The leaders of the Democratic Party, seeking to help the Republicans achieve a unanimous vote, did everything they could to keep Feingold “in line” but he resisted voting for the legislation (and suffered the wrath of Democratic party leader Tom Daschle on the Senate floor). Feingold told Congressional Quarterly: “I don’t know if [dissenting] is dangerous or not, and frankly I don’t care. . . . If the worst thing that ever happened to me was that I got thrown out of office for this, I’d be a pretty lucky guy, considering what we’re up against here.”

USA Patriot Act is really a gross misnomer. This law is anything but patriotic. The “Patriot” act is as un-American as Mein Kampf. The name is part of a masterful plan meant to camouflage a stench thicker than Florida swamp water.

You can always read the law yourself if you have several days and a gaggle of lawyers at your disposal.

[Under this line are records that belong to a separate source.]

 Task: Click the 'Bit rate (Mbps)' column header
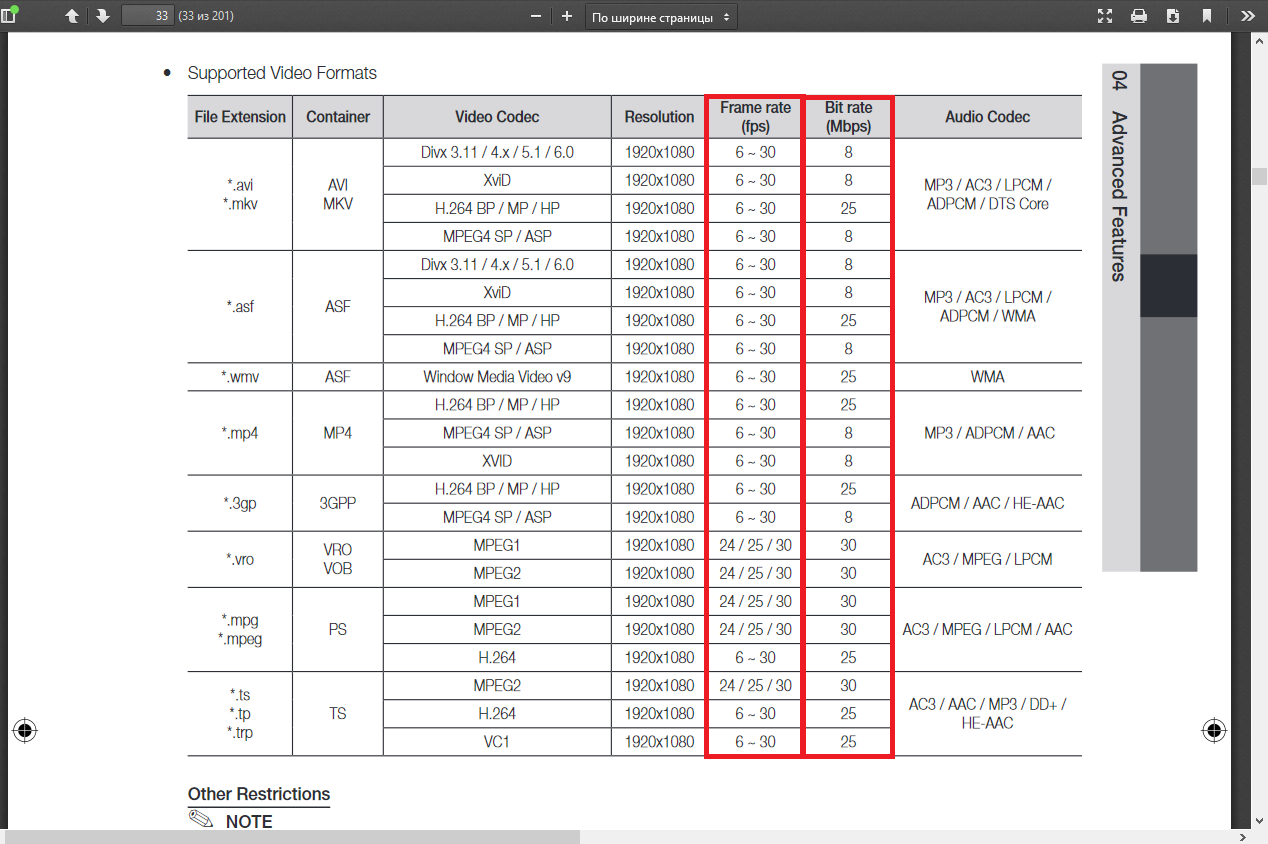pyautogui.click(x=848, y=117)
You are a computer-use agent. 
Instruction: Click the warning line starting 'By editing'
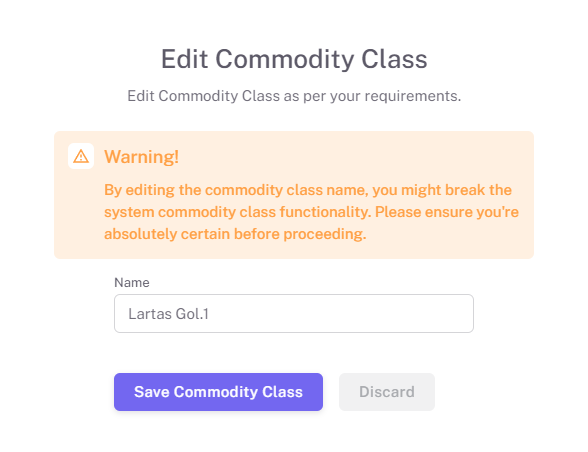[x=308, y=190]
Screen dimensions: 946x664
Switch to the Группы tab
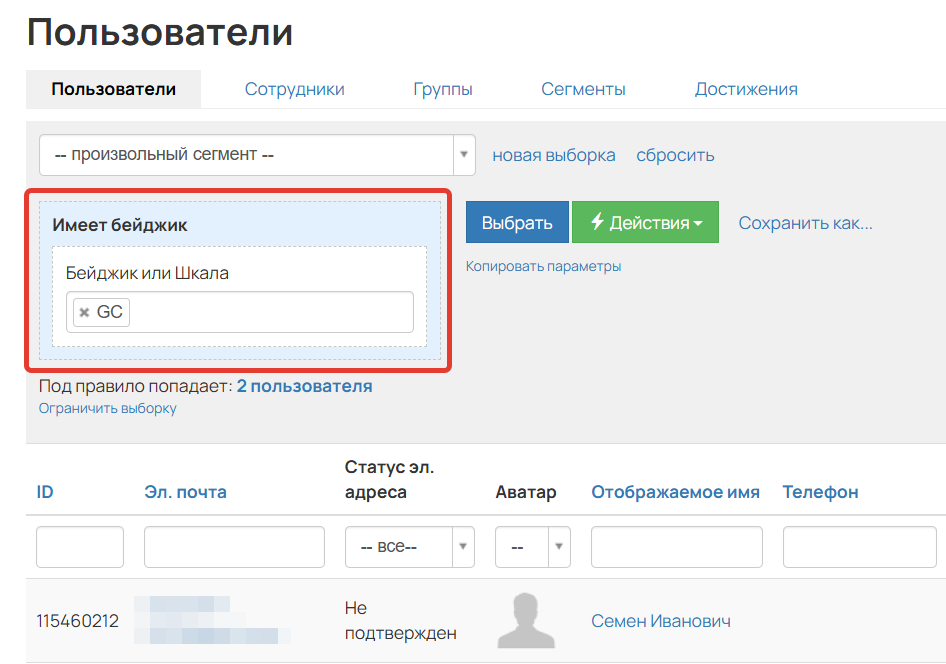[442, 88]
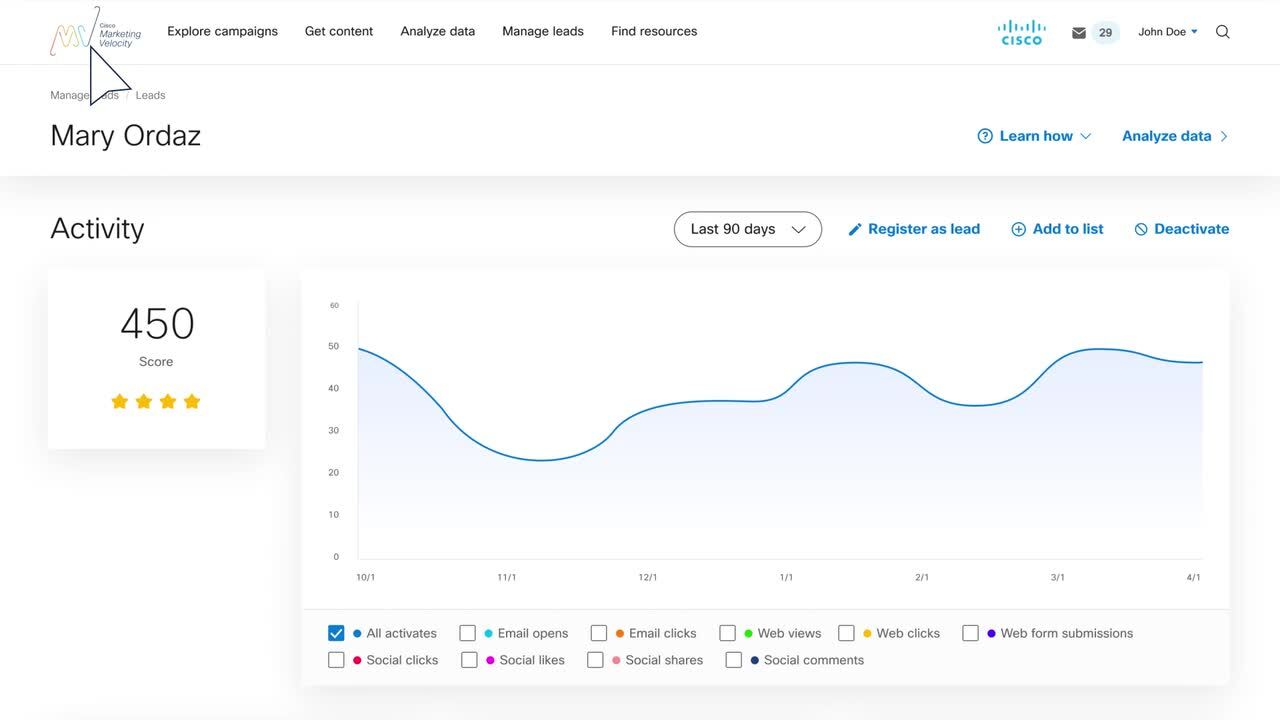Click the Deactivate circle-slash icon
Viewport: 1280px width, 720px height.
(x=1140, y=229)
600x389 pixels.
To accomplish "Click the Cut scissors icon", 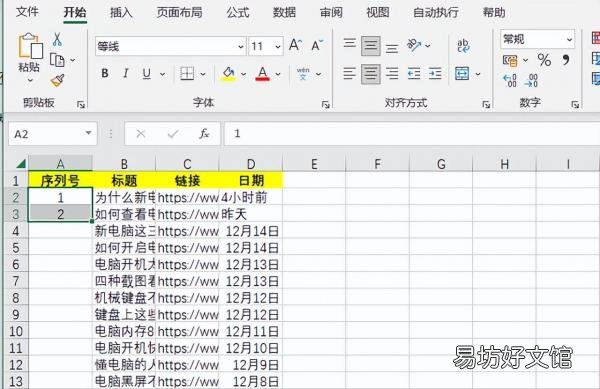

You see, this law is not like other laws that read, in clear language, “you can do this” or “you can’t do that.” The Patriot Act is mostly about amending existing laws. There are 342 pages where it never really says what it is doing but rather refers you to hundreds of other passages in other laws written over the past hundred years. So, in order to read the Patriot Act, you need to have all the other laws written in the past century in order to see what sentence or phrase the Patriot Act is changing. For instance, here is how Section 220 of the USA Patriot Act reads:


SEC. 220. NATIONWIDE SERVICE OF SEARCH WARRANTS FOR ELECTRONIC EVIDENCE.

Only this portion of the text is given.